At Hiroshima remembrance ceremony, Shinzo Abe proposes new nuclear disarmament
The atomic bombings of Hiroshima and Nagasaki demonstrated the fearsome destructive power of two crude and small nuclear devices and spurred the development and proliferation of nuclear weapons during the Cold War, when the US and the Soviet Union played nuclear roulette in the game of nuclear deterrence and the world came close to annihilation on many an occasion.
Members of a rightist group offer silent prayers for the victims of the atomic bombing with anti-U.S. banner near the U.S. Embassy in Tokyo, Thursday, August 6, 2015.
Also present were representatives from a record 100 nations, including the United States, which in an unprecedented move sent a high-level official from Washington to join the event along with U.S. Ambassador to Japan Caroline Kennedy.
Japanese Red Cross has run hospitals for atomic bomb survivors in Hiroshima since 1956 and in Nagasaki since 1969.
Even in a hypothetical world in which we could persuade all countries to give up their nuclear weapons and commit never to develop them again, history suggests that the world would likely become a less peaceful place. He said the world till bristles with more than 15,000 nuclear weapons.
Abe, also addressing the ceremony, said that as the sole country to face a nuclear attack, Japan had a duty to push for the elimination of nuclear weapons.

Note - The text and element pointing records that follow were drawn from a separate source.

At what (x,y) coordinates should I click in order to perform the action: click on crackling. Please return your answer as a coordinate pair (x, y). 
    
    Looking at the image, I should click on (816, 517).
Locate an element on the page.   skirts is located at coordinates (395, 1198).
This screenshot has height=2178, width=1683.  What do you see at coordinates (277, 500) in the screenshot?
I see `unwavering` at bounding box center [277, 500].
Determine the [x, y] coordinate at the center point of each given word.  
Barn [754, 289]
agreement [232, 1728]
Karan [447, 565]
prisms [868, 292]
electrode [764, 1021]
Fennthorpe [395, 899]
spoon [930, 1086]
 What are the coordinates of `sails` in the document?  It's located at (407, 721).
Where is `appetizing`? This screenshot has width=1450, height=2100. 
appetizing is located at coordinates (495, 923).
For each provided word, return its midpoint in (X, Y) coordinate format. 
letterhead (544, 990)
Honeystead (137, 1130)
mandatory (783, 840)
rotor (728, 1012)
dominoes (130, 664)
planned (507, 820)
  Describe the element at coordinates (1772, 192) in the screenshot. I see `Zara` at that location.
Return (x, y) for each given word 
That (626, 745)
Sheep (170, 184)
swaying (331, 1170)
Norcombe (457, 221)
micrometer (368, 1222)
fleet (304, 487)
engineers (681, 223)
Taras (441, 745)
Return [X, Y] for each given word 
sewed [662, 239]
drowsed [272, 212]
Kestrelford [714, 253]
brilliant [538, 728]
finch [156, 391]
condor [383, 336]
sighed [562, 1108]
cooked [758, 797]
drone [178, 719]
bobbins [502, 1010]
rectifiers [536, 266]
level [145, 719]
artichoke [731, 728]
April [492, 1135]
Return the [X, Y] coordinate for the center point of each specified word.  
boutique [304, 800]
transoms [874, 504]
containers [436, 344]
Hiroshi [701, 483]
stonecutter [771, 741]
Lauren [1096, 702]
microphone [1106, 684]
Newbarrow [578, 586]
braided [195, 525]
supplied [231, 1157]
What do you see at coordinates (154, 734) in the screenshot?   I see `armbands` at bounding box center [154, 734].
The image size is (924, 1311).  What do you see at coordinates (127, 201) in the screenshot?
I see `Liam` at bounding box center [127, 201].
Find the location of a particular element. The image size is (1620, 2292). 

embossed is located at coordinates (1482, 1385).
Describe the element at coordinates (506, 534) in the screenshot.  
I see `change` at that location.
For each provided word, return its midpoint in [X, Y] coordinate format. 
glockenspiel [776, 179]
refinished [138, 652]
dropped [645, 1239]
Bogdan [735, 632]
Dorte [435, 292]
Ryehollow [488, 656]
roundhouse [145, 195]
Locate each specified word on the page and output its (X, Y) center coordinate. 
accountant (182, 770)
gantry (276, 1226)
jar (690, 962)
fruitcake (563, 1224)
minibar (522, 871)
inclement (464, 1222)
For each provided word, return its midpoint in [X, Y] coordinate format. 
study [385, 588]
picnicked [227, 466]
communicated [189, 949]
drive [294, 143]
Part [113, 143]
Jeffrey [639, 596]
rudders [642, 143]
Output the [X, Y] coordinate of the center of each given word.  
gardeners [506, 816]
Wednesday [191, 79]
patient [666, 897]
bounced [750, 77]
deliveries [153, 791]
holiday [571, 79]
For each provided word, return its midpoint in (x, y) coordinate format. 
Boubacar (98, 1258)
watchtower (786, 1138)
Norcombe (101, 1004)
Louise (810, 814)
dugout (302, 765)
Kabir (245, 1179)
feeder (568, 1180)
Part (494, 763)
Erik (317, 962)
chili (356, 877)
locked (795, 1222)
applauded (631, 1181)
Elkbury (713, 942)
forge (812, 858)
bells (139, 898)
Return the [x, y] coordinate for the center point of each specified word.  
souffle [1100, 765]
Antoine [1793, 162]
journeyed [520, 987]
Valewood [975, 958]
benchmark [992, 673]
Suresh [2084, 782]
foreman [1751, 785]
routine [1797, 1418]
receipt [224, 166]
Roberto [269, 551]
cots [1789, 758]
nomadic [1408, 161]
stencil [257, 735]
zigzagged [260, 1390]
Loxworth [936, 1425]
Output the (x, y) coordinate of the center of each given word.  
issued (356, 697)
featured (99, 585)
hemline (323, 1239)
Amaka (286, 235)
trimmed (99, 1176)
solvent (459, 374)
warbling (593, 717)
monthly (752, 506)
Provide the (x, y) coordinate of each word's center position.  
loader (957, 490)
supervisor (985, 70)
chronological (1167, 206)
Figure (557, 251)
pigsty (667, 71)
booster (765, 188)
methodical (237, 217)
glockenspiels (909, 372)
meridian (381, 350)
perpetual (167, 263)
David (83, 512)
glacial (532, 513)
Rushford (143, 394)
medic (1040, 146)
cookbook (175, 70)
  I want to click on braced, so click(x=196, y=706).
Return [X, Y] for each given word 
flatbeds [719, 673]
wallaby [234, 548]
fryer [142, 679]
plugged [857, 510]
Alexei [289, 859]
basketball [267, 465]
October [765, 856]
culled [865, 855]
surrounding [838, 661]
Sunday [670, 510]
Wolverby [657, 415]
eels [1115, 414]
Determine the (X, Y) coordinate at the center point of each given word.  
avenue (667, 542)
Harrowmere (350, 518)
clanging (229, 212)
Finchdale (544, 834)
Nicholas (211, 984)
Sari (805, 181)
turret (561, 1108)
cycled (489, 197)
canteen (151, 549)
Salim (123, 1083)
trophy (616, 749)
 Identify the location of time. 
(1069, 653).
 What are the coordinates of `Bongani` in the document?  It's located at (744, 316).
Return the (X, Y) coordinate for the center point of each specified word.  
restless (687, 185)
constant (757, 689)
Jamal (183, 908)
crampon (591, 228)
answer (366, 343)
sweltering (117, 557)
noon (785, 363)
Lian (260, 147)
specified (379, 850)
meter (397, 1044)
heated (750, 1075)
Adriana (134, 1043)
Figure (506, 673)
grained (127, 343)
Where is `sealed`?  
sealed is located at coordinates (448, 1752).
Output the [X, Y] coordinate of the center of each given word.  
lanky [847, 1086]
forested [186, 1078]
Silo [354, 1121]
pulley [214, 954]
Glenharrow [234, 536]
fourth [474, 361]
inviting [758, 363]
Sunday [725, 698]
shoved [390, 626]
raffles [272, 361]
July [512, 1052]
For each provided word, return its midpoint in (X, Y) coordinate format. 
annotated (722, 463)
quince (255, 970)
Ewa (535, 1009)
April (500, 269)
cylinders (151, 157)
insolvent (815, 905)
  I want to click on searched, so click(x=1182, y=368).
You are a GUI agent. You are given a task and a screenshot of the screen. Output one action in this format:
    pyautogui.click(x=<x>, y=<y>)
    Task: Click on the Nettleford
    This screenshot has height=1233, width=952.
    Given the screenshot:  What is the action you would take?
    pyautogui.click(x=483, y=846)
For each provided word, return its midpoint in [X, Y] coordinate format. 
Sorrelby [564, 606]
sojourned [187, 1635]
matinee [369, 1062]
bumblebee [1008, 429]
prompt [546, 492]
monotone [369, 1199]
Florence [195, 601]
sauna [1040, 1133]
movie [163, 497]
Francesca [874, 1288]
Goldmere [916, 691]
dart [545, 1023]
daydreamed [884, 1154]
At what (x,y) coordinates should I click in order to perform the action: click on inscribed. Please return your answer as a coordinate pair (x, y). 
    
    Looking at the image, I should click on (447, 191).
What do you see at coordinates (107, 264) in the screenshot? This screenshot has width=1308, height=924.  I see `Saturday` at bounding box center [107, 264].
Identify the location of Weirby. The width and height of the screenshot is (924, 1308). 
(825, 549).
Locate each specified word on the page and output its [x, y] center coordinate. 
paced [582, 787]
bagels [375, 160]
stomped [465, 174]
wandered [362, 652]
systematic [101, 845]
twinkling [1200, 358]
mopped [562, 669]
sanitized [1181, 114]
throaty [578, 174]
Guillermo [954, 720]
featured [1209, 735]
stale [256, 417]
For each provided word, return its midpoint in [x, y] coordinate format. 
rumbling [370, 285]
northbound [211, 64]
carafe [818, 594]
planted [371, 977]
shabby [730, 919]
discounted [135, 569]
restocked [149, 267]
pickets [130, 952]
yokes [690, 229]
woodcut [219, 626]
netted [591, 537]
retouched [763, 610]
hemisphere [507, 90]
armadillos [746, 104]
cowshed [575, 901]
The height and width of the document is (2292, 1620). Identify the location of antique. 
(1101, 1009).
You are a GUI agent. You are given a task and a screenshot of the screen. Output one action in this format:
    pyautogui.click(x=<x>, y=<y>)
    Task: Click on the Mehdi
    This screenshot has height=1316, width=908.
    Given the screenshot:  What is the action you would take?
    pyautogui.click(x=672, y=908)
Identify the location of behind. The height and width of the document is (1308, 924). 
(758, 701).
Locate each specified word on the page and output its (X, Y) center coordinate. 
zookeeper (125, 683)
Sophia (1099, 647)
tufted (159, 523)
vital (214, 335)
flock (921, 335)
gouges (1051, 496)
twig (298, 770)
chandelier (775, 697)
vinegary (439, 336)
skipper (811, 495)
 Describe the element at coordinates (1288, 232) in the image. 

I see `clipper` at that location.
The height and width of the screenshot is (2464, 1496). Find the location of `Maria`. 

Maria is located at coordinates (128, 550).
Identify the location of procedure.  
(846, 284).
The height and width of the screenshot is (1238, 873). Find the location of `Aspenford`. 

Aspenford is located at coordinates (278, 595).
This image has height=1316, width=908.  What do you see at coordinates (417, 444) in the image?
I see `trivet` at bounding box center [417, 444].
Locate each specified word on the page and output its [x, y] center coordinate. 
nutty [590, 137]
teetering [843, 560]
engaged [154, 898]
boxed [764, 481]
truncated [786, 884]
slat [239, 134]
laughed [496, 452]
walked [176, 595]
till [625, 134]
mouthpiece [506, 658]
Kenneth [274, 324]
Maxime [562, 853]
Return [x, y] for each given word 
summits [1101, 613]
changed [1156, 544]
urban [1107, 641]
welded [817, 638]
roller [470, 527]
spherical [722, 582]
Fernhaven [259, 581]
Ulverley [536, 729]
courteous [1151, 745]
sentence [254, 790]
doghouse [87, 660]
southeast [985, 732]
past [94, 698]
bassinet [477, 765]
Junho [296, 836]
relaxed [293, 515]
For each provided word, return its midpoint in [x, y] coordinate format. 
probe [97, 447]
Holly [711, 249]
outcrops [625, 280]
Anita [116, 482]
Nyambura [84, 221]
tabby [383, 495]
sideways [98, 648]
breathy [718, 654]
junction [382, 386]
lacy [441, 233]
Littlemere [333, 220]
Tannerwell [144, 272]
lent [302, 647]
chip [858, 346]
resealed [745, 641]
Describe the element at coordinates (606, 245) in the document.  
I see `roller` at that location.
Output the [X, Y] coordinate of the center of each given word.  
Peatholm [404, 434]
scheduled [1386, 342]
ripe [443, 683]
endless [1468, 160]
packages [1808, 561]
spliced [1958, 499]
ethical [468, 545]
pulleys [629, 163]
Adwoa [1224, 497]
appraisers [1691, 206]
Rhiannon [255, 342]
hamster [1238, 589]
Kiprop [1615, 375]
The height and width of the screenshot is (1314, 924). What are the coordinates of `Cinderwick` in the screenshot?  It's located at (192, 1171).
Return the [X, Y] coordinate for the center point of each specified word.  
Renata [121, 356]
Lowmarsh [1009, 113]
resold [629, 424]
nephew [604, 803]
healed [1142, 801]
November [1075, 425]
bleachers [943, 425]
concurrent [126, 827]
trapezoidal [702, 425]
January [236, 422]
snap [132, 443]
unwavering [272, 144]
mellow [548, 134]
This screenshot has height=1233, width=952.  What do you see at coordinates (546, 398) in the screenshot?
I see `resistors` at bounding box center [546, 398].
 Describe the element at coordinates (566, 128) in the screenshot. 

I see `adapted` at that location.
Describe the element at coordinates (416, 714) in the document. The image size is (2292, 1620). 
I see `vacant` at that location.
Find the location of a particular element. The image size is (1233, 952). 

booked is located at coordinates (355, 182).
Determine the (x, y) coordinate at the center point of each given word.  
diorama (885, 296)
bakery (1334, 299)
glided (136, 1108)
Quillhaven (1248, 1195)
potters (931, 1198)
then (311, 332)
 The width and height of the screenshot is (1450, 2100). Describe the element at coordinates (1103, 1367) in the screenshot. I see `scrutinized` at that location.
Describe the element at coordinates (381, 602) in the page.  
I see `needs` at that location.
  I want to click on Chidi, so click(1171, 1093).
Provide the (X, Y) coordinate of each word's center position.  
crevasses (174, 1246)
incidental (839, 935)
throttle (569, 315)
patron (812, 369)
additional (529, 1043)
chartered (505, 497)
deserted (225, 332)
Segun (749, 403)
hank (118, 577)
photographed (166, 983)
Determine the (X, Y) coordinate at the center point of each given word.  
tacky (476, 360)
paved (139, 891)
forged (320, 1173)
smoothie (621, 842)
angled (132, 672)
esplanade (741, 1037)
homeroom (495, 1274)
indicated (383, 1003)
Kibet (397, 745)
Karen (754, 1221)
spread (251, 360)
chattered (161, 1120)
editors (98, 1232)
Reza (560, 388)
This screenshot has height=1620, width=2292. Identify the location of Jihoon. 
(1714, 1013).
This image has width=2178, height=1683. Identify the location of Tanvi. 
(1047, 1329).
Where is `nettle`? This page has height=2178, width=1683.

Defence Minister Gen Nakatani, however, was quick to add that such a development was in reality impossible because of Japan’s long-standing policy of not possessing or producing nuclear arms and not letting others bring them into the country. He quickly dismissed that idea as unlikely, however.
Hiroshima Mayor Kazumi Matsui said nuclear weapons were an “absolute evil” and urged the worldwide community to abolish them forever.
“My grandfather died here at that time and I keep wondering what he felt then”, said Tomiyo Sota.
On 6 August, 1945, a US B-29 bomber called the Enola Gay had dropped the uranium bomb in the city claiming at least 70,000 lives on that day alone.
“It was a white, silvery flash”, Hiroshima survivor Sunao Tsuboi, 90, told AFP before Thursday’s memorial. “He was still 21 years old and it pains me to think he died so young”.
The US bomb killed 140,000 people, and a second bombing, over Nagasaki three days later, killed another 70,000.
The bombings prompted Japan’s surrender in World War II.
While some historians say that they prevented many more casualties in a planned land invasion, critics counter that the attacks were not necessary to end the war, arguing that Japan was already heading for imminent defeat.
The decision to drop the bomb was highly popular with Americans at the time, who were tired from years of war. Fifty-six per cent of Americans surveyed by the Pew Research Centre in February said using the atomic bomb on Japanese cities was justified, compared to 79 per cent of Japanese respondents who said it was not.
US President Barack Obama made it an early focus of his foreign policy, warning in a historic 2009 speech in Prague that “as more people and nations break the rules, we could reach the point where the centre cannot hold”.
The number of hibakusha in and outside Japan – atomic bomb survivors with documents certifying that they experienced the bad bombing 70 years ago – stood at 183,519 in March this year, almost half of its peak of 372,264 in 1980, according to the Health, Labor and Welfare Ministry.